Oldest continually maintained public green space

Although the Campus Arboretum was recognized by the American Public Gardens Association just 10 years ago, its history begins long before then. In fact, the UA is recognized as the oldest continually maintained public green space in Arizona, and much of the earliest vegetation planted on campus continues to thrive today.

For instance, the olive trees extending from North Park Avenue to the Student Union Memorial Center on the north side of North Campus Drive are among the oldest existing trees on campus, planted by faculty member Robert Forbes in 1895. The Joseph Wood Krutch Cactus Garden, originally located on the west side of Old Main in the late 1890s and since relocated to the center of the UA Mall, remains a popular spot for visitors to learn about Sonoran Desert plants. Then there are the UA’s iconic palm trees, many of which are more than 100 years old.

With more than 400 species of native plants and non-native plants, the Campus Arboretum is an integral player in promoting biodiversity and addressing questions of urban sustainability, resource conservation and climate change, all of which are of tremendous relevance to the state, Quist said. In this way, it exemplifies the University’s land-grant mission, said Quist, who also is an assistant professor of practice in the School of Plant Sciences.

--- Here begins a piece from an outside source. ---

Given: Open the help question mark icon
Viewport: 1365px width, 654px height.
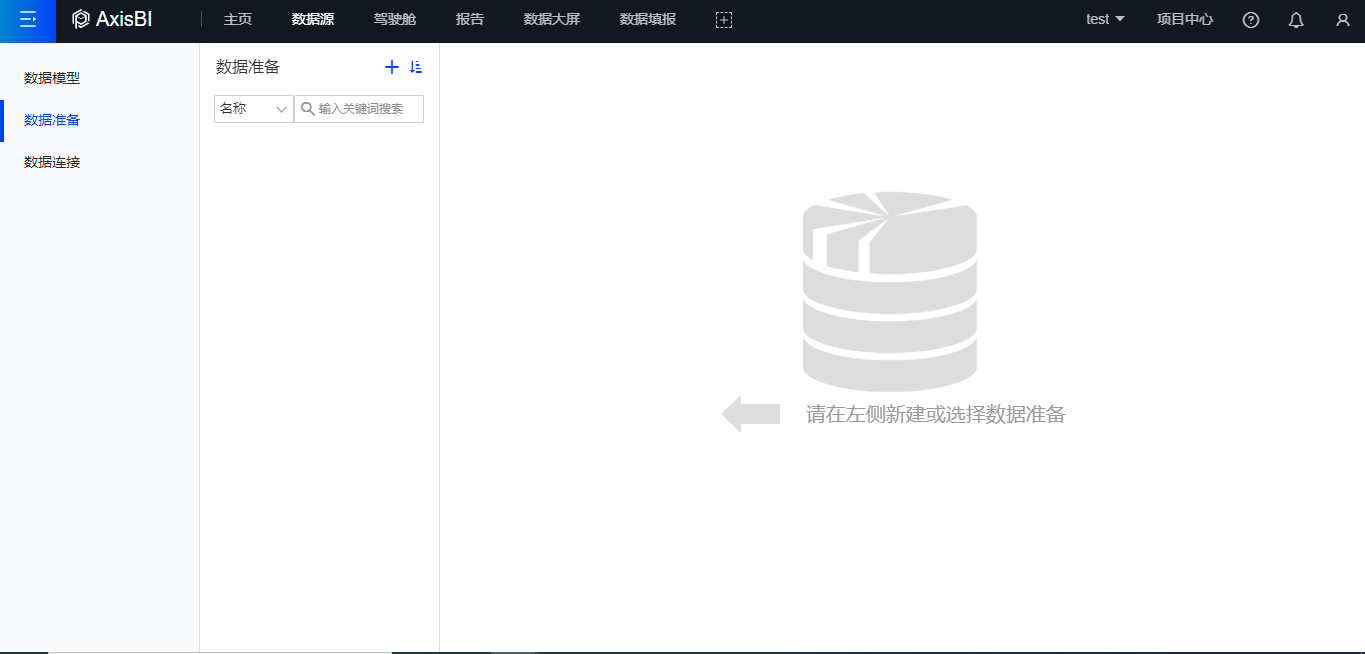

“The land-grant mission dictates that we apply our research expertise to the practices we employ on campus so that we serve as a living laboratory; a model of sustainable practices for others in Tucson and throughout arid regions globally to follow,” she said. “Because these trees were selected from arid regions globally, they provide a valuable resource for research.”

Quist said she also hopes to encourage more University researchers on campus to use the plants on campus in their work.

“We have a terrific genetic resource at our doorstep,” she said. “These trees potentially represent genetic adaptations to drought and heat and cold, and that’s exciting. Further, they offer opportunity to explore questions relevant to the social sciences, public health and landscape architecture.” 

The Campus Arboretum offers regular guided public tours, highlighting different aspects of the campus collection, such as its history, sustainable landscapes, edible or medicinal plants and more. A tour schedule is available on the Campus Arboretum website, which was recently upgraded to include a searchable database of all the trees on campus.

Students cultivate new plants for future projects

In the years ahead, Quist hopes to continue to expand the Campus Arboretum and bring in several new plants that the campus does not yet have. Her “wish list” is being addressed by propagating handfuls of seed at a time.

To assist with the expansion of biodiversity on campus, the Campus Arboretum is working with the Desert Legume Program, the research arm of the UA’s Boyce Thompson Arboretum in Superior, Ariz., to cultivate native legume plants that will be grown out and planted on campus. UA plant sciences students also are helping out, by growing plants on Quist’s wish list atop the UA’s Sixth Street Garage, in greenhouse space provided by the College of Agriculture and Life Sciences.

The goal of planting on campus is carefully coordinated with the Campus Arboretum Advisory Board’s collections committee and the UA’s Planning, Design and Construction landscape architects, as well as UA Facilities Management.

“The Campus Arboretum’s role is to encourage more planting and more planning so that appropriate species are selected and placed in the right place,” Quist said. “Planting the right tree in the right place ensures they’ll not only look nice and contribute to the character of our campus, but that they’ll live long enough to reduce our environmental impacts.”

Quist stresses that more recent additions to the campus landscape are just as important as the University’s heritage trees.

For example, the UA's award-winning Underwood Family Sonoran Landscape Laboratory, as well as landscape projects at Likins Hall, Arbol de la Vida and the future ENR2 building, are exciting examples of the UA’s ongoing evolution toward building landscapes that maximize benefits with minimal inputs, she said.

“The Campus Arboretum emphasizes historic preservation,” Quist said, “but builds on our history of experimentation to provide insight, leadership and decisions support needed for a sustainable future.”